[<prev] [next>] [<thread-prev] [thread-next>] [day] [month] [year] [list]
Message-ID: <83259ac7-1aa4-e186-43d9-2b280795e510@redhat.com>
Date: Thu, 8 Dec 2022 12:45:26 +0100
From: David Hildenbrand <david@...hat.com>
To: linux-kernel@...r.kernel.org
Cc: linux-mm@...ck.org, Ives van Hoorne <ives@...esandbox.io>,
Peter Xu <peterx@...hat.com>, stable@...r.kernel.org,
Andrew Morton <akpm@...ux-foundation.org>,
Hugh Dickins <hugh@...itas.com>,
Alistair Popple <apopple@...dia.com>,
Mike Rapoport <rppt@...ux.vnet.ibm.com>,
Nadav Amit <nadav.amit@...il.com>,
Andrea Arcangeli <aarcange@...hat.com>
Subject: Re: [PATCH v1] mm/userfaultfd: enable writenotify while
userfaultfd-wp is enabled for a VMA
On 08.12.22 12:41, David Hildenbrand wrote:
> Currently, we don't enable writenotify when enabling userfaultfd-wp on
> a shared writable mapping (for now only shmem and hugetlb). The consequence
> is that vma->vm_page_prot will still include write permissions, to be set
> as default for all PTEs that get remapped (e.g., mprotect(), NUMA hinting,
> page migration, ...).
>
> So far, vma->vm_page_prot is assumed to be a safe default, meaning that
> we only add permissions (e.g., mkwrite) but not remove permissions (e.g.,
> wrprotect). For example, when enabling softdirty tracking, we enable
> writenotify. With uffd-wp on shared mappings, that changed. More details
> on vma->vm_page_prot semantics were summarized in [1].
>
> This is problematic for uffd-wp: we'd have to manually check for
> a uffd-wp PTEs/PMDs and manually write-protect PTEs/PMDs, which is error
> prone. Prone to such issues is any code that uses vma->vm_page_prot to set
> PTE permissions: primarily pte_modify() and mk_pte().
>
> Instead, let's enable writenotify such that PTEs/PMDs/... will be mapped
> write-protected as default and we will only allow selected PTEs that are
> definitely safe to be mapped without write-protection (see
> can_change_pte_writable()) to be writable. In the future, we might want
> to enable write-bit recovery -- e.g., can_change_pte_writable() -- at
> more locations, for example, also when removing uffd-wp protection.
>
> This fixes two known cases:
>
> (a) remove_migration_pte() mapping uffd-wp'ed PTEs writable, resulting
> in uffd-wp not triggering on write access.

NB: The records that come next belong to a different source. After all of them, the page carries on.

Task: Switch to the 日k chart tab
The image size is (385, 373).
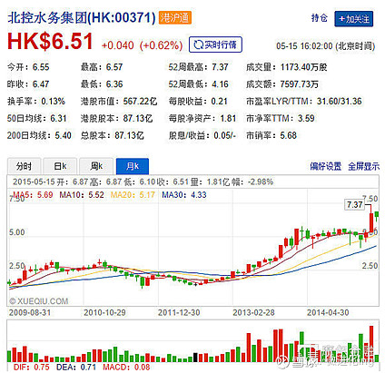Action: point(60,166)
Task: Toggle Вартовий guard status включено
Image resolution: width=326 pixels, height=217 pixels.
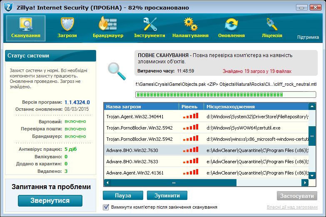Action: click(x=75, y=121)
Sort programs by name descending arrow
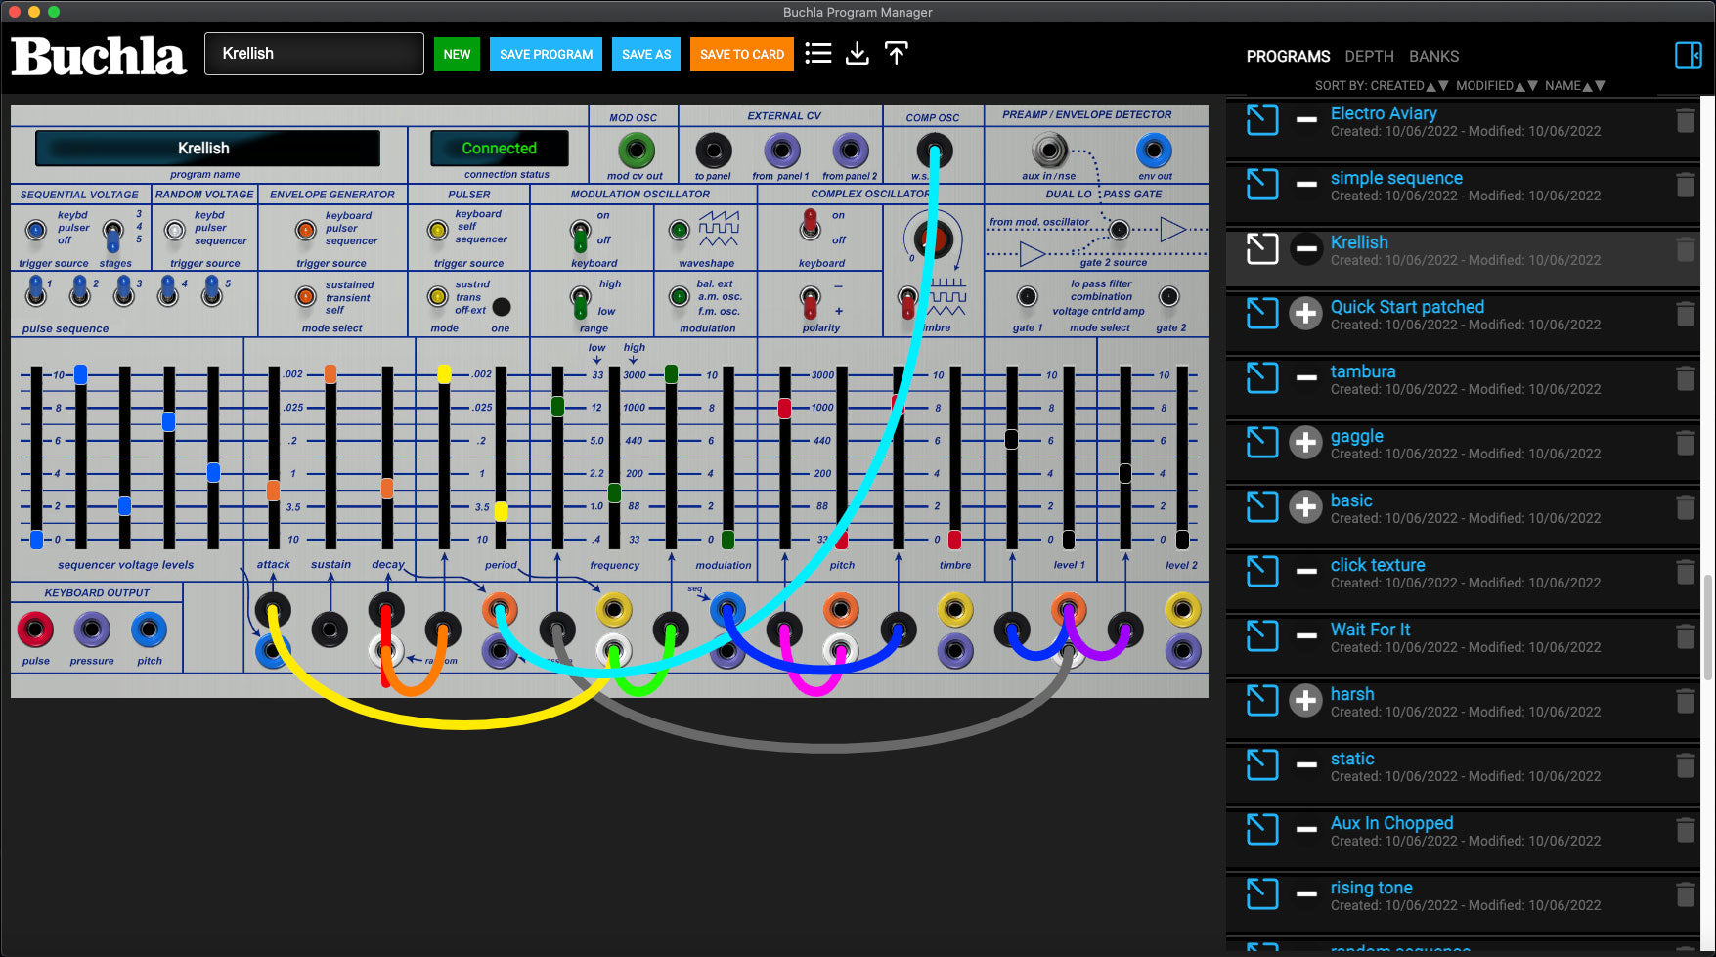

> (b) do_numa_page() / do_huge_pmd_numa_page() mapping uffd-wp'ed PTEs/PMDs
> writable, resulting in uffd-wp not triggering on write access.
>
> Note that do_numa_page() / do_huge_pmd_numa_page() can be reached even
> without NUMA hinting (which currently doesn't seem to be applicable to
> shmem), for example, by using uffd-wp with a PROT_WRITE shmem VMA.
> On such a VMA, userfaultfd-wp is currently non-functional.
>
> Note that when enabling userfaultfd-wp, there is no need to walk page
> tables to enforce the new default protection for the PTEs: we know that
> they cannot be uffd-wp'ed yet, because that can only happen after
> enabling uffd-wp for the VMA in general.
>
> Also note that this makes mprotect() on ranges with uffd-wp'ed PTEs not
> accidentally set the write bit -- which would result in uffd-wp not
> triggering on later write access. This commit makes uffd-wp on shmem behave
> just like uffd-wp on anonymous memory (iow, less special) in that regard,
> even though, mixing mprotect with uffd-wp is controversial.
>
> [1] https://lkml.kernel.org/r/92173bad-caa3-6b43-9d1e-9a471fdbc184@redhat.com
>
> Reported-by: Ives van Hoorne <ives@...esandbox.io>
> Debugged-by: Peter Xu <peterx@...hat.com>
> Fixes: b1f9e876862d ("mm/uffd: enable write protection for shmem & hugetlbfs")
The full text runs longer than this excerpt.